Undangan berhamburan untuk pulang, siap di pintu dengan berkat, menunggu mobil-mobil mereka datang dan melintas dari parkiran.
Saya
segera berkordinasi dengan istri agar pulang belakangan saja. Capek kalau
rebutan. Undangan banyak sekali soalnya. “Sekalian ambil bonus, salam-salaman
sama kenalan atau famili yang bertemu,” kata saya. Kapan lagi bisa bertemu
dengan banyak orang dan banyak famili jika bukan di acara pernikahan seperti
ini?
“Mampir
rumah.”
“Terima
kasih, saya sungkan!” Saya tertawa.
“Ndak
apa apa. Hari ini saya tidak pergi ke mana-mana.”
“Insya
Allah.”
Terus, istri beliau yang berada di belakangnya, Nyai Hafsoh, bilang; “Colt-nya mau ditukar, tah?” timpal beliau saat mau naik ke mobilnya, Velfire. Saya tahu, ini guyon asli, bukan sindiran. Maka, saya balas saja dengan guyon setimbang.
“Mmmm...
masih mau saya pikir-pikir dulu!”
Beliau
berdua tertawa.
Dari lokasi, kami lanjut ke Klatakan ketika undangan sudah tinggal beberapa saja. Kami menuju ke rumah ipar sepupu daripada istri saya, rumah pertama yang kemarin kami singgahi di Situbondo.
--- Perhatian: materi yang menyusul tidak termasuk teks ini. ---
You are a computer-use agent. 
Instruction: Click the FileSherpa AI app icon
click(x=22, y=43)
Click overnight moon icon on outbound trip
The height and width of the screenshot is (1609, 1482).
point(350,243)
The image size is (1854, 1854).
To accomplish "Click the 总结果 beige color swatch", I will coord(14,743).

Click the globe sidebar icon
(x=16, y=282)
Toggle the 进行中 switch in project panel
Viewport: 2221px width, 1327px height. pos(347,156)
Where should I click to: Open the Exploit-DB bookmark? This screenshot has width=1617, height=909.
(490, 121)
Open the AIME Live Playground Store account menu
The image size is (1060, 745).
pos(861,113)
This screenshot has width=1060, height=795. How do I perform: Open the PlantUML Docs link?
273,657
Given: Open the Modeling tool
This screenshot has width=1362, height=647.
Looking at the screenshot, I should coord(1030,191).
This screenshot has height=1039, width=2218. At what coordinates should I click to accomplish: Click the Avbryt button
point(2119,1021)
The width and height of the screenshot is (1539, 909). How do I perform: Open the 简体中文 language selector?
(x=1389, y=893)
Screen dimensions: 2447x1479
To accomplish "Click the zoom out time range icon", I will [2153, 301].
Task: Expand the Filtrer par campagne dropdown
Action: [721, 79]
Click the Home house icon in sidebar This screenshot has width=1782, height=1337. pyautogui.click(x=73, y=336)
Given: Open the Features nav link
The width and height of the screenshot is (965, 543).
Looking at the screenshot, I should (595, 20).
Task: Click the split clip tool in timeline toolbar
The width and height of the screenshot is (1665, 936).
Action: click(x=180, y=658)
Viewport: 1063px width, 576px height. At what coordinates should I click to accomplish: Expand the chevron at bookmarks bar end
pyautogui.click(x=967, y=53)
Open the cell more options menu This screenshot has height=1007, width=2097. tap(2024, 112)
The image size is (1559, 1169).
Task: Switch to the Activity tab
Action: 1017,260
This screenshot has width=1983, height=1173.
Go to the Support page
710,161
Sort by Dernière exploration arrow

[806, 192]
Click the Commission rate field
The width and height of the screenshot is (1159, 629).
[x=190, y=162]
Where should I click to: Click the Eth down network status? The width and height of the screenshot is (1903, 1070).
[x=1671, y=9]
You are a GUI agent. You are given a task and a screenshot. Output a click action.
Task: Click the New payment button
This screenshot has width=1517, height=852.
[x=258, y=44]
Di situ, kami mengantar dua ipar sepupu yang hendak singgah dan berencana bermalam. Mereka berdua itulah yang sebelumnya bareng mobil saya dari Madura. Jika begitu, berarti saya hanya akan pulang bertiga; dengan istri dan keponakan istri saya. Jadi, Colt yang ketika berangkat membawa penumpang lima orang akan balik dengan hanya 3 penumpang.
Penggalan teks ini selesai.